Hello,
I’m a big fan of Ramsey’s ERXTimeZoneDetector. I’m seeing occasional NPEs like this:
java.lang.NullPointerException: timeZone must not be set to null at er.extensions.appserver.ERXSession.setTimeZone(ERXSession.java:810) at er.extensions.components.ERXTimeZoneDetector.takeValuesFromRequest(ERXTimeZoneDetector.java:148) at com.webobjects.appserver._private.WOComponentReference.takeValuesFromRequest(WOComponentReference.java:119)

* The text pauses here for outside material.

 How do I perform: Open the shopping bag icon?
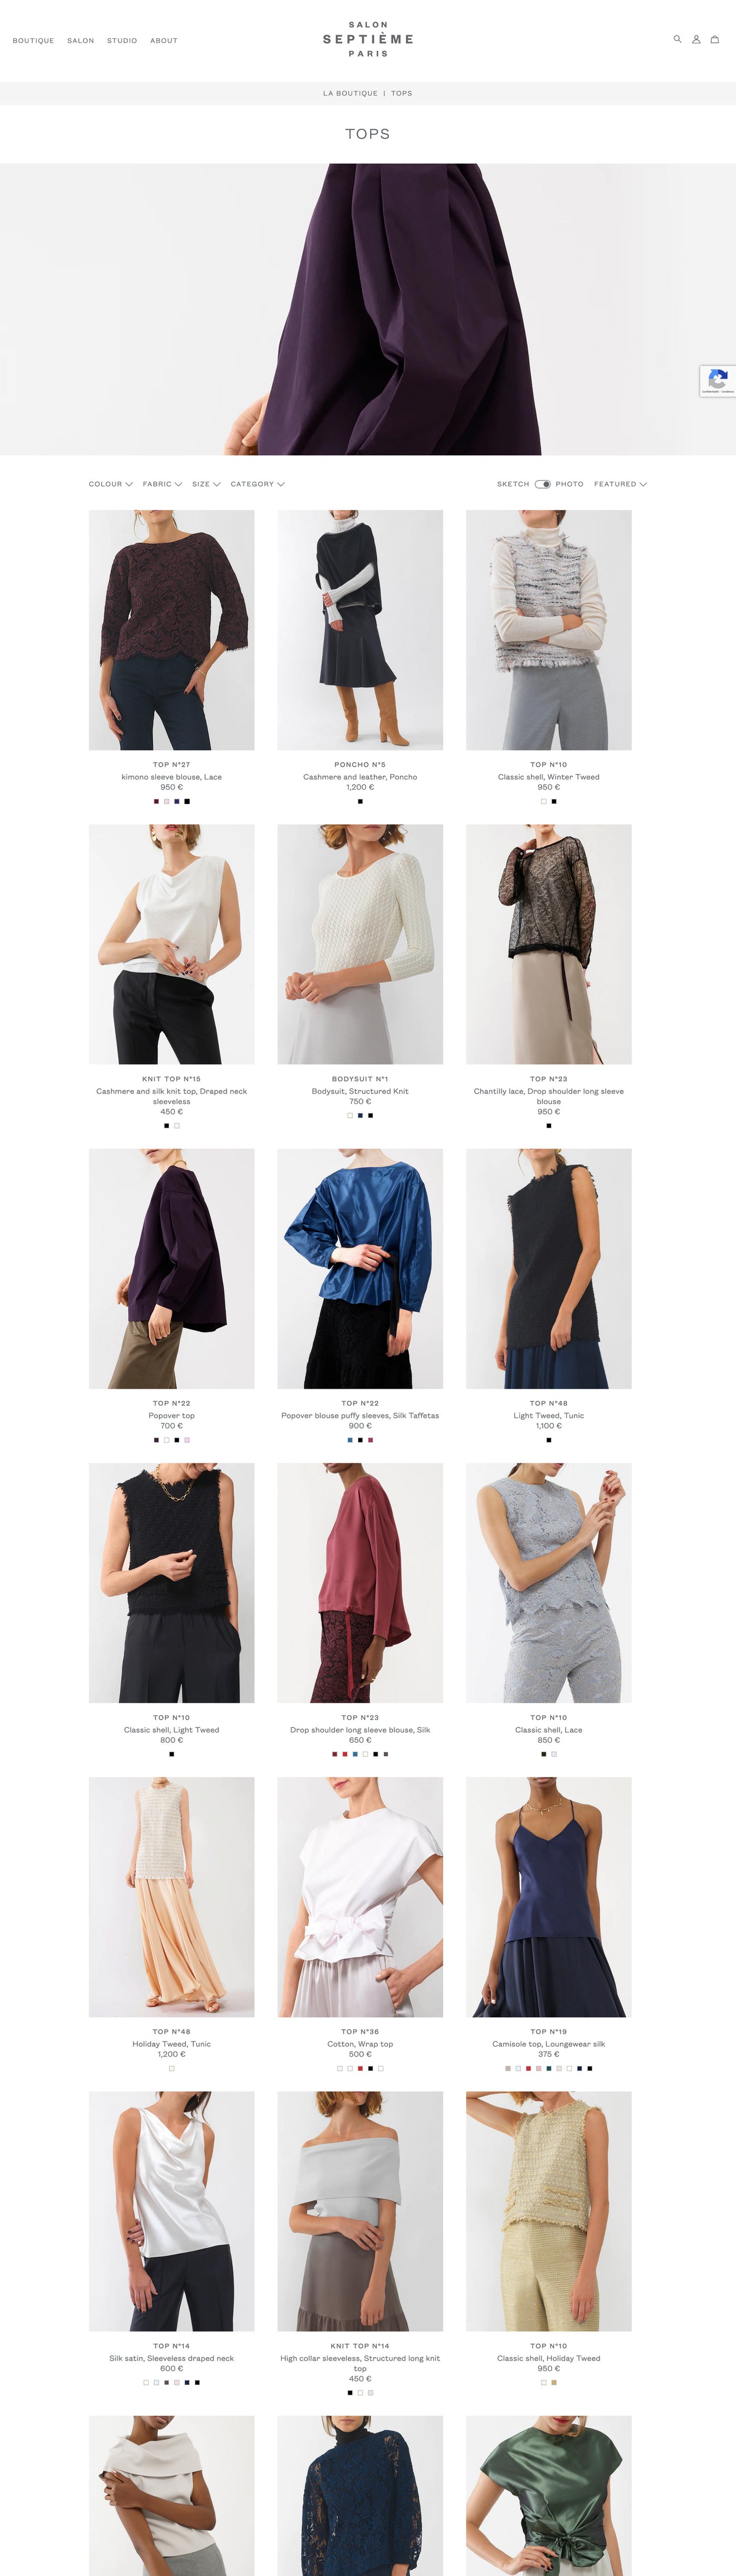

ERXSession.setTimeZone() doesn’t like nulls, and that’s fair enough. It’s being called from here:
public void takeValuesFromRequest(WORequest request, WOContext context) { super.takeValuesFromRequest(request, context); if (shouldPostData() && request.formValueForKey(TIMEZONE_DATA_KEY) != null) { ... TimeZone tz = zoneWithRawOffset(rawOffset, dst, southern); session.setTimeZone(tz); } }
That is, when ERXTimeZoneDetector thinks it’s found the TimeZone, it calls setTimeZone(), except sometimes tz is null. In the resulting log output, ERXBasicBrowser is suggesting the culprit is usually IE 8, sometimes IE 9. I don’t know whether this is a legitimate app user, or someone browsing the login page, or a bot. I don’t currently have the facilities to try to reproduce this with IE.

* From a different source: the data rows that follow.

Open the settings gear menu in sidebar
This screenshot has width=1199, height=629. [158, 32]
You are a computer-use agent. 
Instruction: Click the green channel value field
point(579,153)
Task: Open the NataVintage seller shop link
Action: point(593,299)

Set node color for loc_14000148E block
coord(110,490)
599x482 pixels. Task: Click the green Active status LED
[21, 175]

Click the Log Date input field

I’m not sure how much I really care, but it would be nice to avoid the NPEs. Ramsey, what would your preference be for the behaviour of the component here if it reaches setTimeZone() but tz is null? Meanwhile, I might add some extra logging and… wait. It would be interesting to know what zoneString turned out to be, for example.